La solución de los problemas reside en el descubrimiento de los hechos subyacentes y en su aceptación sin paliativos, incluso al margen de que éstos sean interpretables. Es más, es condición imprescindible para cambiar la realidad individual y colectiva asumir auténticamente aquellos hechos que más desfavorablemente nos atañen, so pena de seguir sometidos, si no, a lo que negamos y renegamos. Es ley insoslayable para dejar de ser víctima real o imaginaria, mirar de frente la verdad desnuda y hacerse corresponsable de ella. Eso fue la Transición. Sí, como Simone Weil, todos somos distintos de lo que imaginamos ser. Eso es el perdón. Y la reparación.

Parece que cansados de la normalidad y lo prosaico que acompaña a los sueños que se materializan, en una democracia imperfecta, hemos tirado al niño con el agua sucia, hemos preferido el brillo ilusorio de retóricas heroicas revolucionarias y reaccionarias, simétricas entre sí, victimistas y victimarias recíprocas, mucho más sugerentes y seductoras. Y hemos confundido el síntoma con el remedio. La verdadera creación nunca se desentiende de la realidad, emana de ella para poder transformarla.

Lo que la pasión exalta con rapidez, tarde lo desengaña el tiempo, que nos decía Gracián. No, no hay soluciones sencillas para problemas complejos, salvo la Solución Final, claro. Y sí, todos los salvadores sin excepción terminan traicionando el espejismo que alimentaron. Afortunadamente, la memoria lúcida y fecunda de la tercera España pervive. Su voz tiene la potencia de la que carece la prepotencia. Su eco habita en el silencio clamoroso de lo genuino. No la escucharéis en el ruido y la furia, no la hallaréis a sangre y fuego, no la encontraréis en los narcisismos desbocados, ni en las utopías distópicas, si es que hay alguna que no lo sea.
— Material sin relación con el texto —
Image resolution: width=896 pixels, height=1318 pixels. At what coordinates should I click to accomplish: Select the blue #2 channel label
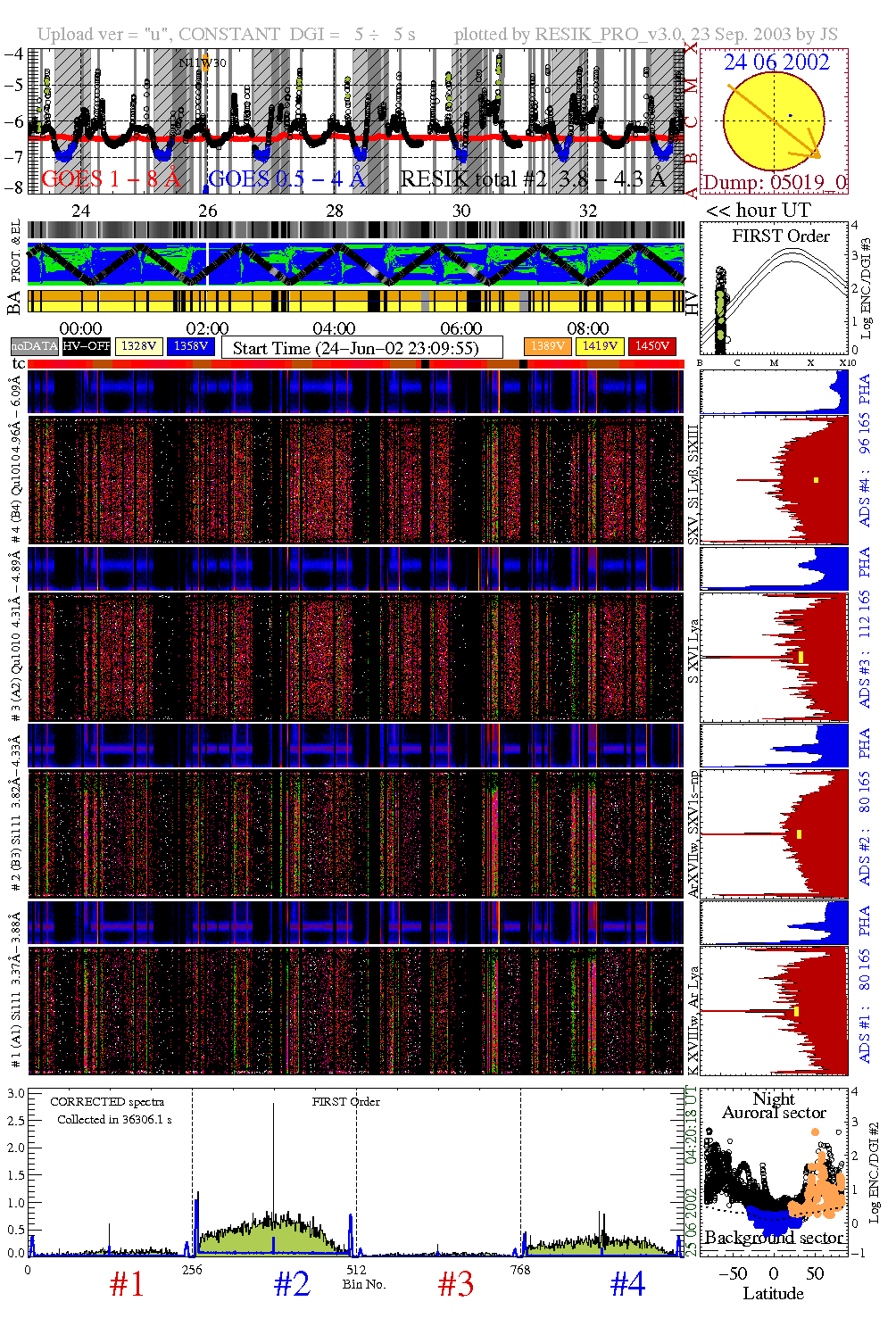tap(292, 1284)
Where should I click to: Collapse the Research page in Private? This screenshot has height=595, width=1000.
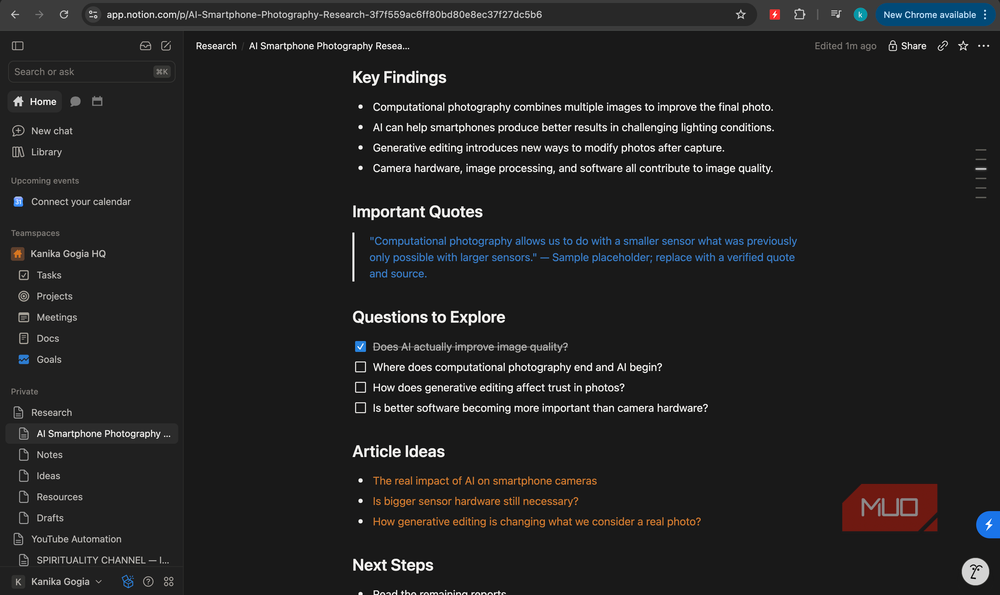18,413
Tampoco la descubriréis en los maximalismos desatados, ni en las grandilocuentes superioridades morales. Buscadlas en la impureza, en el mestizaje, en la renuncia a cualquier absoluto, en el reconocimiento de los propios límites. Que no es equidistancia, sino futuro; que no es traición, sino responsabilidad; que no es debilidad, sino auténtico coraje. Ninguna sirena os enajenará con este canto, ningún Justo de Borges os ajusticiará como los de Camus.

El poeta decía la verdad, María Zambrano tenía razón: no se pasa de lo posible a lo real, sino de lo imposible a lo verdadero. Lo hicimos una vez. Hagámoslo de nuevo.

Mercedes Navío Acosta es psiquiatra.